◆ **DIRECTIONS FOR THIS TASK**:
Transcribe verbatim the span of lines that opens with the line containing "You are a computer-use" and closes with the last line of the data below.

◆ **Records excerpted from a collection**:
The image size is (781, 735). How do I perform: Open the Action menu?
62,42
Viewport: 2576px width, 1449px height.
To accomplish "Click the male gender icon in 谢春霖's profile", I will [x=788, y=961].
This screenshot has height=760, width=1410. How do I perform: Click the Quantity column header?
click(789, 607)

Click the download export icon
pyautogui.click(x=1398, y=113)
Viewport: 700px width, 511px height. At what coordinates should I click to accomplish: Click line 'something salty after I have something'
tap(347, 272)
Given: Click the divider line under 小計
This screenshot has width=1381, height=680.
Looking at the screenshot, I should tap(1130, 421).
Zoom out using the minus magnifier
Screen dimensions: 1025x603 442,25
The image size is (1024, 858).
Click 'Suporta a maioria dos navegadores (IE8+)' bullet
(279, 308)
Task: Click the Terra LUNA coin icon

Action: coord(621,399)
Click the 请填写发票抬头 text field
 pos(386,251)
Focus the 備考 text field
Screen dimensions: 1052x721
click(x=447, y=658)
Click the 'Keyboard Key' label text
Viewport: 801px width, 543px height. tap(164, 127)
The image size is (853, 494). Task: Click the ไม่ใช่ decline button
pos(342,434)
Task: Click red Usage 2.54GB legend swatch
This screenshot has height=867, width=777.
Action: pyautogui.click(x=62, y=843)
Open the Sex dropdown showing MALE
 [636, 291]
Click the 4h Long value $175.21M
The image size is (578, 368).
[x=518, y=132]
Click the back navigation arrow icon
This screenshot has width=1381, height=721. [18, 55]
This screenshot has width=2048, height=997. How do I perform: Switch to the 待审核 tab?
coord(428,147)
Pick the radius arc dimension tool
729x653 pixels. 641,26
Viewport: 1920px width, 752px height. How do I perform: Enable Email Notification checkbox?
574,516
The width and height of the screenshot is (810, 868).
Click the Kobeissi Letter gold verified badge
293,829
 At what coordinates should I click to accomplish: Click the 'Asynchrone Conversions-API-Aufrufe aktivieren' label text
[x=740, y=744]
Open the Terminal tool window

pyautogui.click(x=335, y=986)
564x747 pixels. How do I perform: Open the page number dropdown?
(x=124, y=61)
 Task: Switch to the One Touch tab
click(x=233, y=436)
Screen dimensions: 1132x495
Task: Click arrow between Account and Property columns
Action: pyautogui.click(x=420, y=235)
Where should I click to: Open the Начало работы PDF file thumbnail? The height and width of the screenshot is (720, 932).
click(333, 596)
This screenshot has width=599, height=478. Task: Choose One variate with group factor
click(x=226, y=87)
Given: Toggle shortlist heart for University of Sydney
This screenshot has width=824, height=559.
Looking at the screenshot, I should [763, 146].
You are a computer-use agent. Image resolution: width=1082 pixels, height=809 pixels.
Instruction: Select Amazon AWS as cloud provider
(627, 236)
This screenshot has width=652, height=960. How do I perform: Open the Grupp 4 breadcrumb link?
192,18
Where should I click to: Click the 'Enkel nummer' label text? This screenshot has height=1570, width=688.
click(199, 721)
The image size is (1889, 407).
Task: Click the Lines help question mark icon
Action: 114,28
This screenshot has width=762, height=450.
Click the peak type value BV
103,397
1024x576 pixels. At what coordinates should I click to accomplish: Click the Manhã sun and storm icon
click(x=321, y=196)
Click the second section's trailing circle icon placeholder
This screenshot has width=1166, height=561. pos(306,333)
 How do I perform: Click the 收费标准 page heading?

◆ **RESULT**:
You are a computer-use agent. Image resolution: width=1082 pixels, height=809 pixels.
Instruction: Select Amazon AWS as cloud provider
(627, 236)
This screenshot has width=652, height=960. How do I perform: Open the Grupp 4 breadcrumb link?
192,18
Where should I click to: Click the 'Enkel nummer' label text? This screenshot has height=1570, width=688.
click(199, 721)
The image size is (1889, 407).
Task: Click the Lines help question mark icon
Action: 114,28
This screenshot has width=762, height=450.
Click the peak type value BV
103,397
1024x576 pixels. At what coordinates should I click to accomplish: Click the Manhã sun and storm icon
click(x=321, y=196)
Click the second section's trailing circle icon placeholder
This screenshot has width=1166, height=561. pos(306,333)
 How do I perform: Click the 收费标准 page heading?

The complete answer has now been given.